→ DESCRIPTION OF THE TASK
Locate every line in the records below that contains the word "zoom", and copy each one.

[Collected data]

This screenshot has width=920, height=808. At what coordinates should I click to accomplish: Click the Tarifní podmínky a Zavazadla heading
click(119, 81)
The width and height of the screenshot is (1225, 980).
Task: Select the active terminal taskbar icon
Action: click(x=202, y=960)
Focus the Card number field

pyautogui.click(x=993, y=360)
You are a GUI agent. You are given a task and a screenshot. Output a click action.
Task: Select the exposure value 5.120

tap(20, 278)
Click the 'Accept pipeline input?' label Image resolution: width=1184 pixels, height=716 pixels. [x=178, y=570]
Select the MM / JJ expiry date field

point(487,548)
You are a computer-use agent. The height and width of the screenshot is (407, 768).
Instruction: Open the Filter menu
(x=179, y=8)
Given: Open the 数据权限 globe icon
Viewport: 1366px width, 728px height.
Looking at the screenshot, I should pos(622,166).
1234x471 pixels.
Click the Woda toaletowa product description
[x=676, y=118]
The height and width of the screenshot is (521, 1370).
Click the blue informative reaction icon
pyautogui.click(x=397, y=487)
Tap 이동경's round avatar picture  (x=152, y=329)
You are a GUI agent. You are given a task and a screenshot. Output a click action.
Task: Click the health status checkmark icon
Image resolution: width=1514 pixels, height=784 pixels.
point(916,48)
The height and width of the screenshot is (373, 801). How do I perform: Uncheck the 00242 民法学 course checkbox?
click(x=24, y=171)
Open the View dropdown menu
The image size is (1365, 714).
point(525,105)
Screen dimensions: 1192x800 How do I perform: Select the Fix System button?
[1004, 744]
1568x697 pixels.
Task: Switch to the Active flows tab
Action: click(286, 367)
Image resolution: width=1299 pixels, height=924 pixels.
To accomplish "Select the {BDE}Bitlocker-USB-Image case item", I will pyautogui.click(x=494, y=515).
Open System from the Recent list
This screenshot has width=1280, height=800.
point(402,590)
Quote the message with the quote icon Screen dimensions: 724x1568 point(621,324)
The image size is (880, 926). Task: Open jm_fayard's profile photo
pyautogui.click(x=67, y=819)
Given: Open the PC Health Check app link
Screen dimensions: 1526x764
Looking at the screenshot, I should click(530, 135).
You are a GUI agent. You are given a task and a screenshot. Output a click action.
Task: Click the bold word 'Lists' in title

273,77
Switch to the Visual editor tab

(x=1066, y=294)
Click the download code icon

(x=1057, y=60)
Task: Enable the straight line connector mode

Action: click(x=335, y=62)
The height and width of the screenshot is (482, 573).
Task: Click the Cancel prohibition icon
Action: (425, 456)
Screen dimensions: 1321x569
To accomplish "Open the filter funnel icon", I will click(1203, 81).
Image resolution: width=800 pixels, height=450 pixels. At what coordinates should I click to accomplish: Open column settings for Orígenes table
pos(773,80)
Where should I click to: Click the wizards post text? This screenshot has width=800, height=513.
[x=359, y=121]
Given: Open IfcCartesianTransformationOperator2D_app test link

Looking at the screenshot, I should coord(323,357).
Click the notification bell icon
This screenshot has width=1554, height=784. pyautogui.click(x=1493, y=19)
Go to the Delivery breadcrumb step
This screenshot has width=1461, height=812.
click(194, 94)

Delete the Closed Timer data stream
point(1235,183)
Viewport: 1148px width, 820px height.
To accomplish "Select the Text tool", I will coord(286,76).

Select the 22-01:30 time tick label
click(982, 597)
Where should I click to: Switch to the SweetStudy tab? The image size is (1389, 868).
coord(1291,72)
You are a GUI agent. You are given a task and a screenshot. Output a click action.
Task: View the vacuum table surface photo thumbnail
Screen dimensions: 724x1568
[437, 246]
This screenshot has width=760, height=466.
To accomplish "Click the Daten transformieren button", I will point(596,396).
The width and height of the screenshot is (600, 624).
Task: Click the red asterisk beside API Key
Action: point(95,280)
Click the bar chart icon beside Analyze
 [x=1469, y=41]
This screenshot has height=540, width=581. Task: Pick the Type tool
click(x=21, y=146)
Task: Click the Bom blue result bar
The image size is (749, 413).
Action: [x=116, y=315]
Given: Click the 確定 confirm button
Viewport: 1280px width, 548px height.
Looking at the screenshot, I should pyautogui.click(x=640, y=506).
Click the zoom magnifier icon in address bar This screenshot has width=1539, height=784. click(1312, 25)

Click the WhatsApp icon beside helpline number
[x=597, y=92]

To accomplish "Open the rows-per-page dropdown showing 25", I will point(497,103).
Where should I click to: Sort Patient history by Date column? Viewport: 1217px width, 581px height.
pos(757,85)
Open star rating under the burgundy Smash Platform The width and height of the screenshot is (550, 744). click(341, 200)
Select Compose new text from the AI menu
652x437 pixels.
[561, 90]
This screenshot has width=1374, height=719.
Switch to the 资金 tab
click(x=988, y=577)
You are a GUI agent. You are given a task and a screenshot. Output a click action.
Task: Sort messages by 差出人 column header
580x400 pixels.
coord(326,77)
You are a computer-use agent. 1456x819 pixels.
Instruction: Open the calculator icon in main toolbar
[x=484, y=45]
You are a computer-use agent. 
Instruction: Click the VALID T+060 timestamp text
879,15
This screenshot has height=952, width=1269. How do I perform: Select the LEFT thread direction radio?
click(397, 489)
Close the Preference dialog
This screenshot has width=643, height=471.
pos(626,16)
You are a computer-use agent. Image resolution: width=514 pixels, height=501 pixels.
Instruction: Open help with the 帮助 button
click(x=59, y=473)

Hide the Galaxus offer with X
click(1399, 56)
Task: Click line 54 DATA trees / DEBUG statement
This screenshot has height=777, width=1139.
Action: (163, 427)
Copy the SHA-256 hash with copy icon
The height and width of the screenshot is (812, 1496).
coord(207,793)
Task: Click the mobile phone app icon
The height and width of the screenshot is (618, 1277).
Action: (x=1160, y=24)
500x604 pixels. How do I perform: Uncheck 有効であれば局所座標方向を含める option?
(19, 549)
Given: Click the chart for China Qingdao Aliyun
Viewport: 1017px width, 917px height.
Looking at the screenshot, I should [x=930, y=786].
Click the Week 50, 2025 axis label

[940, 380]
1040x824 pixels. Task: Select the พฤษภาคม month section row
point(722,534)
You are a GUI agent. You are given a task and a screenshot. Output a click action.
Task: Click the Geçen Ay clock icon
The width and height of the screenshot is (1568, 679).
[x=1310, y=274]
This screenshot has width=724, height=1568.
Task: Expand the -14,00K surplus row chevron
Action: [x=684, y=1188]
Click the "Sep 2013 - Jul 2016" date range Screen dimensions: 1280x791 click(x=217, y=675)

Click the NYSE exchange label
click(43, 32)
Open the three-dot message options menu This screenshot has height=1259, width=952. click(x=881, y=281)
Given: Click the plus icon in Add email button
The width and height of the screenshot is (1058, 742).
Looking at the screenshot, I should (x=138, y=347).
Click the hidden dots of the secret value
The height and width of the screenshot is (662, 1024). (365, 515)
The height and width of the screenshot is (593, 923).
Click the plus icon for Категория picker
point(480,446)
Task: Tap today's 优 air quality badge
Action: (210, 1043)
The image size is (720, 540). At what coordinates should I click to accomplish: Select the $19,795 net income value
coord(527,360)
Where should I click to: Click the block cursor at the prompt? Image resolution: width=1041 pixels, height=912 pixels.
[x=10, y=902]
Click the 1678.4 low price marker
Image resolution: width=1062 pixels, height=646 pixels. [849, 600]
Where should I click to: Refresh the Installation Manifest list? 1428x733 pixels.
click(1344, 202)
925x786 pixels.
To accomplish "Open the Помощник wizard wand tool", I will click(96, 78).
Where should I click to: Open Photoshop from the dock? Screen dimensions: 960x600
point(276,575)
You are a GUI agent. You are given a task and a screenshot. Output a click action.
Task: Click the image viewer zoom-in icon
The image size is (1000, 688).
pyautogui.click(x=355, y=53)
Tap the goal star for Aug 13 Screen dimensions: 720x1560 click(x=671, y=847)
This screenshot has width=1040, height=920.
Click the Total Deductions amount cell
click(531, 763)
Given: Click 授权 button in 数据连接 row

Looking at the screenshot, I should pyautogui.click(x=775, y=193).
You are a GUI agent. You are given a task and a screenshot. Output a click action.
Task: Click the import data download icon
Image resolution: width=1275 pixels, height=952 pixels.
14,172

→ RESULT OF THIS TASK
Click the zoom magnifier icon in address bar This screenshot has width=1539, height=784. click(1312, 25)
Task: Click the image viewer zoom-in icon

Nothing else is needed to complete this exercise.